Is there a preferred anti-seize compound for spark plugs? For example, would an aluminum based anti-seize compound be better for an aluminum block engine?

I am planning to use Denso Long Life Iridium spark plugs SK16R11 link, specs under my initial below. The present (old) plugs have been in the car for 13 years and the mileage is about 107K and they have never been changed. And I am planning to leave the new plugs in for another 100K miles. So I am thinking about using anti-seize compound.

But I am aware there is controversy about using anti-seize compound. The instructions for this plug say: "Note: The installation torque values shown above apply to new spark plugs without lubricating the threads. If threads are lubricated, the torque value should be reduced by approximate 1/3 to avoid overtightening." link.

See also this link that says: "PLEASE NOTE:

Torque recommendations are for spark plugs with new gaskets.
If using anti-seize compound, use sparingly and reduce torque by 30%.

### WRITTEN REQUEST
Continue the post about using anti-seize compound on spark plugs, picking up right after its last sentence.

### PROVIDED INFORMATION
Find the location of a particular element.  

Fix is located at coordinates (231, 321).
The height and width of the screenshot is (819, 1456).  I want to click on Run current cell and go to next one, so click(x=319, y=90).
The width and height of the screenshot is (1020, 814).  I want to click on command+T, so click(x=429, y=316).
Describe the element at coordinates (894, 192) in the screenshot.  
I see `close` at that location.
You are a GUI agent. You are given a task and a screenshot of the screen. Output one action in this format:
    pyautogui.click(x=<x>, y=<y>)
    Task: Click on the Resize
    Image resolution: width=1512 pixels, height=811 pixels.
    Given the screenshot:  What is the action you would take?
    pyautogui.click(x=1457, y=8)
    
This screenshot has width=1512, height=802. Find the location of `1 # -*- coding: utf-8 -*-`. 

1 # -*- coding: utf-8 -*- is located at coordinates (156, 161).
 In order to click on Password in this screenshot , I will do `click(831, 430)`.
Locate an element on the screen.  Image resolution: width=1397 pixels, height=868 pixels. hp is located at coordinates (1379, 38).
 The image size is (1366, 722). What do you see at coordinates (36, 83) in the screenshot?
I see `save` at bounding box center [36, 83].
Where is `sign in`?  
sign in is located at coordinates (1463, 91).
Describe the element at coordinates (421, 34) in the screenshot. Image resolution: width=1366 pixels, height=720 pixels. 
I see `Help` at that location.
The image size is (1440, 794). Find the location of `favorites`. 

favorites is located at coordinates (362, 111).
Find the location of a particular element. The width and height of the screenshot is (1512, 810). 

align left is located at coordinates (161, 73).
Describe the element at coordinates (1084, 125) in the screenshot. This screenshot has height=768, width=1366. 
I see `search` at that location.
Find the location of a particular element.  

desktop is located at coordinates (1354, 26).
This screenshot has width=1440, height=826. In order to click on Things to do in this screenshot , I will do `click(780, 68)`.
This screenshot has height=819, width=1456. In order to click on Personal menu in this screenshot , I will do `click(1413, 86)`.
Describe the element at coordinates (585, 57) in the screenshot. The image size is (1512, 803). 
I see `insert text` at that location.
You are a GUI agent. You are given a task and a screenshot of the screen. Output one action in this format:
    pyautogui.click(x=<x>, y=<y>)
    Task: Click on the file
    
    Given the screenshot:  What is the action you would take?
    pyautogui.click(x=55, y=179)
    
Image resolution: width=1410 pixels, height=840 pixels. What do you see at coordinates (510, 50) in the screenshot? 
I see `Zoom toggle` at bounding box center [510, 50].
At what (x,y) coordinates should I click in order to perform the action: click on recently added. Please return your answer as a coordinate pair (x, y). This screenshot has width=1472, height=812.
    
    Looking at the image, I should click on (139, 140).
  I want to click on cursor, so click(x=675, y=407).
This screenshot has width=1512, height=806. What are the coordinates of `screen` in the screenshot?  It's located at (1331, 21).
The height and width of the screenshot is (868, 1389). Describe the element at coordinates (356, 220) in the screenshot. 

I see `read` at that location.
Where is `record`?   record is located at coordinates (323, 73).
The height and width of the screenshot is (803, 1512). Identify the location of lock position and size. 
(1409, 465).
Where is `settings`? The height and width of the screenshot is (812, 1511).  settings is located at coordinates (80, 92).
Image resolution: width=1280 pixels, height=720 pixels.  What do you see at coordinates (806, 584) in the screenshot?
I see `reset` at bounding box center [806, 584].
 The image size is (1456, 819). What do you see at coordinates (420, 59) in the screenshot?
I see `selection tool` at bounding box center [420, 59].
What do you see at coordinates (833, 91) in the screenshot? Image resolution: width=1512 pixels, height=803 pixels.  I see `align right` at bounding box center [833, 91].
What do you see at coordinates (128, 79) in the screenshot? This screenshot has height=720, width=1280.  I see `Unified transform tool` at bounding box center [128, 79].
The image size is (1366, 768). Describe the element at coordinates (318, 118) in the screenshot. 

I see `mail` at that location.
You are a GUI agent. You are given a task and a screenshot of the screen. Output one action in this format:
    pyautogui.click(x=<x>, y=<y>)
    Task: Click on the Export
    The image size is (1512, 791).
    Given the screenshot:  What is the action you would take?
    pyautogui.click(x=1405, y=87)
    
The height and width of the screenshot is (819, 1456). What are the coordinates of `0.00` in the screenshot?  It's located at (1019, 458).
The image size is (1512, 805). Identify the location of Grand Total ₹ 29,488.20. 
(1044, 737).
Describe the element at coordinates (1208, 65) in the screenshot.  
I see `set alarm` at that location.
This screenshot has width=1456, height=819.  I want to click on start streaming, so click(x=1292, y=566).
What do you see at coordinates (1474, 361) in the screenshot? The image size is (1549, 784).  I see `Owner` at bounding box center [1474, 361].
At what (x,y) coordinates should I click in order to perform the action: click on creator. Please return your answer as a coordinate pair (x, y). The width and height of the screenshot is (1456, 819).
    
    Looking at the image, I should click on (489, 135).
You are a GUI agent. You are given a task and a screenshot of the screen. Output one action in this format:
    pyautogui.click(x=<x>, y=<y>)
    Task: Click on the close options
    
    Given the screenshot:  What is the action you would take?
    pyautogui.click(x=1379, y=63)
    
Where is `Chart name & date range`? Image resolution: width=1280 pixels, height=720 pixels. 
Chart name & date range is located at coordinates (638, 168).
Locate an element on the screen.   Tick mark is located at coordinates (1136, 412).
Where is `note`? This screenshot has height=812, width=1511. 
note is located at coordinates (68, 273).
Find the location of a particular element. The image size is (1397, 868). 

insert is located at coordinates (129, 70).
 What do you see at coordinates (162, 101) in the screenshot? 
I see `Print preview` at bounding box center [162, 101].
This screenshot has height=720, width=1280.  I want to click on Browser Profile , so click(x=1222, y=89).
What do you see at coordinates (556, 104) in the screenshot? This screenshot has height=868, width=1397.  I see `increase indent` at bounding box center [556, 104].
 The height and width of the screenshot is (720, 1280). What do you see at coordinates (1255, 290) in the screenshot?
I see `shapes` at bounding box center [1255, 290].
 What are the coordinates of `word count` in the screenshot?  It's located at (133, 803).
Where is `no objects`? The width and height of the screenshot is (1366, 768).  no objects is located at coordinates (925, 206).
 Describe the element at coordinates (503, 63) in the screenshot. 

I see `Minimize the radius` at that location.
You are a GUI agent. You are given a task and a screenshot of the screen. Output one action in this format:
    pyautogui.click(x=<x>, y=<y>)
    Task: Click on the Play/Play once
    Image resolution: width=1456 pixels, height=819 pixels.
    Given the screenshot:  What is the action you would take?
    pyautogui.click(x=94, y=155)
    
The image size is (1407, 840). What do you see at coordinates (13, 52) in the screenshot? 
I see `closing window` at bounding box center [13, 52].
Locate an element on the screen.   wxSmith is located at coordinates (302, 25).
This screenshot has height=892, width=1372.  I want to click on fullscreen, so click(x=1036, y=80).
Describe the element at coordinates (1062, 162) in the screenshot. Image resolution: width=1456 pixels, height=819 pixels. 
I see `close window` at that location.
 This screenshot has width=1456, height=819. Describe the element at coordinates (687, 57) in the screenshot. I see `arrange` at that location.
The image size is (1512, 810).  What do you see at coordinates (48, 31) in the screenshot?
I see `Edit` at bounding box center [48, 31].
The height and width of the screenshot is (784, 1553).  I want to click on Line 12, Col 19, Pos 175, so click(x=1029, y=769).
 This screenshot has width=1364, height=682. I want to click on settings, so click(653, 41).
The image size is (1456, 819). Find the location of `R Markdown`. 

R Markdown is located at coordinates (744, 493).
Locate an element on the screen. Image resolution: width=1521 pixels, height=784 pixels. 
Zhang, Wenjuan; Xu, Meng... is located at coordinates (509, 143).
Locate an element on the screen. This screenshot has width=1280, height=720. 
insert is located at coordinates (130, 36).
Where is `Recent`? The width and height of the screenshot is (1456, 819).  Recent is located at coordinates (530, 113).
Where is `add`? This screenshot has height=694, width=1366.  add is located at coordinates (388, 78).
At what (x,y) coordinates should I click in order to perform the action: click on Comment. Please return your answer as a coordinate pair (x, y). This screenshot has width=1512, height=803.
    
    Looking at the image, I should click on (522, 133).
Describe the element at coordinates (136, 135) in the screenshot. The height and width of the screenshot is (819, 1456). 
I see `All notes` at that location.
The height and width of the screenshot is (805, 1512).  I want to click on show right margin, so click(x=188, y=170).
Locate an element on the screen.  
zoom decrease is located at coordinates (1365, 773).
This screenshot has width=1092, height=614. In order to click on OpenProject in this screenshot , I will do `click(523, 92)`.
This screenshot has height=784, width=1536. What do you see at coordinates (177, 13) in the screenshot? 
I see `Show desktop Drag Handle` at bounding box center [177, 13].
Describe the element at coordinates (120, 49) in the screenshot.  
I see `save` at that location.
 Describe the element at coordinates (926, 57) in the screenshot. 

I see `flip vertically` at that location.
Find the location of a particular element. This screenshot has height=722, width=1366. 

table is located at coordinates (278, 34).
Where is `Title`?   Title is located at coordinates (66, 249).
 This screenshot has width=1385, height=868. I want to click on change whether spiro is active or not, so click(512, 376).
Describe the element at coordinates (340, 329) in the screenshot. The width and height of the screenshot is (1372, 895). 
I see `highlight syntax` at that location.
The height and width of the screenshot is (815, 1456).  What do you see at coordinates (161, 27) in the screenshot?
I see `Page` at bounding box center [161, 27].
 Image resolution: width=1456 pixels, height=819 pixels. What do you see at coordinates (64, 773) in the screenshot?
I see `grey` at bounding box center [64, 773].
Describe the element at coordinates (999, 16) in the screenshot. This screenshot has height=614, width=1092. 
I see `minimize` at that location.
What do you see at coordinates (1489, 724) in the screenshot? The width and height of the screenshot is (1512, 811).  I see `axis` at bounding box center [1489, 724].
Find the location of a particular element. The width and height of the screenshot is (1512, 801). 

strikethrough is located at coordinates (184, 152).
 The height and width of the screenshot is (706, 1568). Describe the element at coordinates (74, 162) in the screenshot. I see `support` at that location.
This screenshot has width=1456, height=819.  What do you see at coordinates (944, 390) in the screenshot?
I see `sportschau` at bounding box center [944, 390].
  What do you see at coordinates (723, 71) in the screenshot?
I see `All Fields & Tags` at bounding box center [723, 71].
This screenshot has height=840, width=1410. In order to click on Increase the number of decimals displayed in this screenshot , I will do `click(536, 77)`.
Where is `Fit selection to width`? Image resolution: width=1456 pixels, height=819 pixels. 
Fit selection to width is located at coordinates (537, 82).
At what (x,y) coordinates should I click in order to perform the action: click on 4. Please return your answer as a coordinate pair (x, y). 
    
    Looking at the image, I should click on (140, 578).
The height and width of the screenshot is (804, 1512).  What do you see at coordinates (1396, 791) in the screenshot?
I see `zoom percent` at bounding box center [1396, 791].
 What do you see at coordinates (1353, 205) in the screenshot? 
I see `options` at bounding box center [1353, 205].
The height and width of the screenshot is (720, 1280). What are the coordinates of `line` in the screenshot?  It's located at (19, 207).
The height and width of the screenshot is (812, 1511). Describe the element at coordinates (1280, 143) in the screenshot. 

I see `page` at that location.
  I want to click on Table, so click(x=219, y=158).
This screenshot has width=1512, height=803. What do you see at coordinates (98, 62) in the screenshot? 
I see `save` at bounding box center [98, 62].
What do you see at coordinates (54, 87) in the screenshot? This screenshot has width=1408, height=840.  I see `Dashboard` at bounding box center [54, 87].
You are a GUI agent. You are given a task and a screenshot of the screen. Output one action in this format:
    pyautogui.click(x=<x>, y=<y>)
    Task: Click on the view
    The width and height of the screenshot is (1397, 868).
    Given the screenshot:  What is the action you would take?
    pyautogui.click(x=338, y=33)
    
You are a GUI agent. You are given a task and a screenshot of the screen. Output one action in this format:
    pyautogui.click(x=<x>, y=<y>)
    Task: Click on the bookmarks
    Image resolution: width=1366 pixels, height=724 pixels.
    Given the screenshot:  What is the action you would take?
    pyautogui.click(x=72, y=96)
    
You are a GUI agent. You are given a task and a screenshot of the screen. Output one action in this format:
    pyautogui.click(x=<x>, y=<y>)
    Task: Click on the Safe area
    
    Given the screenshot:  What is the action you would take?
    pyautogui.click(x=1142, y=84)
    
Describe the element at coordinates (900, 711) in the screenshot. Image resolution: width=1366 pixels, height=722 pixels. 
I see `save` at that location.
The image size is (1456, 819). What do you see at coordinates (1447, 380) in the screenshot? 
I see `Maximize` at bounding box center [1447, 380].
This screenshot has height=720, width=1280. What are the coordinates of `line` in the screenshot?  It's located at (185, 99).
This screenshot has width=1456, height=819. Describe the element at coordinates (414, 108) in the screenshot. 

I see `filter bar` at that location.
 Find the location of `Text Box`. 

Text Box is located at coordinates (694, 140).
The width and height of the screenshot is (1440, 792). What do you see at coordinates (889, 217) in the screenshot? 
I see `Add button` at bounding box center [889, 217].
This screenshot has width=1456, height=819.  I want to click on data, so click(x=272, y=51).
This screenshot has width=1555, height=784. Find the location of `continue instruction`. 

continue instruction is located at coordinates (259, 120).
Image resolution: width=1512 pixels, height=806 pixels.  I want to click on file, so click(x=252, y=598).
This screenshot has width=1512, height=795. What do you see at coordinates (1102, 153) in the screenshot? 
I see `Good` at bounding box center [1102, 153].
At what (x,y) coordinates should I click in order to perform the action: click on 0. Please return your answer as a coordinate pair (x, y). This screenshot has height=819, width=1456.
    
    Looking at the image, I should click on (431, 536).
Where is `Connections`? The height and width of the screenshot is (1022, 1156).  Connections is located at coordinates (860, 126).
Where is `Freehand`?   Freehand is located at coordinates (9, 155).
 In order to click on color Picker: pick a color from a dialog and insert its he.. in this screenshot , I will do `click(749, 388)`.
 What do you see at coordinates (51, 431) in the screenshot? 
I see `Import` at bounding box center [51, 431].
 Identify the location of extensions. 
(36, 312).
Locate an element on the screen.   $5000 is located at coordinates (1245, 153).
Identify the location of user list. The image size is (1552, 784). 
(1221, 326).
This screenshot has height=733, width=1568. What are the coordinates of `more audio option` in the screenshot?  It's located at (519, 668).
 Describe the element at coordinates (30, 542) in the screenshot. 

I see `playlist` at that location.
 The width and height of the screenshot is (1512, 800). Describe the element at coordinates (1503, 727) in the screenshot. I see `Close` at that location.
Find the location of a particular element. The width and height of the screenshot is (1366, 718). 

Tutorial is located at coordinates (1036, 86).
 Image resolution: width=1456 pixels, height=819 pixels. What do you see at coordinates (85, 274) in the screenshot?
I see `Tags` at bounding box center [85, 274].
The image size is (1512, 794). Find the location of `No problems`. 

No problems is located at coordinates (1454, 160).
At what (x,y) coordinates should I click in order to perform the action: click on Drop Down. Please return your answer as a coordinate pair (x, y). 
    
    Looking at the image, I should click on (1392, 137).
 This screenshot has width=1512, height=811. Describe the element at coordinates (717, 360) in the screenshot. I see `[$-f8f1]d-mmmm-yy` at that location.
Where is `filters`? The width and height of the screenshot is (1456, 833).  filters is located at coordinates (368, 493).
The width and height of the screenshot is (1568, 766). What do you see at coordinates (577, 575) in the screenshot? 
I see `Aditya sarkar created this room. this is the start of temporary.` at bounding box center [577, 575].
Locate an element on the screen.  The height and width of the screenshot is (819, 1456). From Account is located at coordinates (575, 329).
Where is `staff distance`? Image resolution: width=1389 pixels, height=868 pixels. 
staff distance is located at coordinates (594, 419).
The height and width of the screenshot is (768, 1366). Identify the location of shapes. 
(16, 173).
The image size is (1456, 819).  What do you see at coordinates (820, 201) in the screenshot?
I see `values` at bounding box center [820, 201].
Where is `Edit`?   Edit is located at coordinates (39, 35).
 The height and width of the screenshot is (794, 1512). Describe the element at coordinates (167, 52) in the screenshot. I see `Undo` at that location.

### EXPECTED OUTPUT
Denso has created their recommendations based on the general consensus of most engine manufactures. In the case of a discrepancy between the plug manufacturer and engine manufacturers recommendations, always default to the engine manufacturer."


If I do use anti-seize compound I will only use a small amount. Any answers to my questions at the beginning of the post or any other comments will be appreciated.

Thanks,

R.


Part Info:
Spark Plug
SK16R11 ( 3324 )
Mfr Label Iridium Long Life
Resistance 5000
Ground Electrode Tip Design Platinum Chip
Ground Configuration Standard
Ground Electrode Core Material Nickel
Center Electrode Core Material Copper
Center Electrode Tip Material Iridium
Gap Size 1.1 mm
Ground Electrode Quantity 1
Hex Size 16.0 mm
Manufacturer Heat Range 16
Seat Type Flat
Reach 19.00 mm

Last edited by RMcG; 08-13-2021 at 02:02 AM.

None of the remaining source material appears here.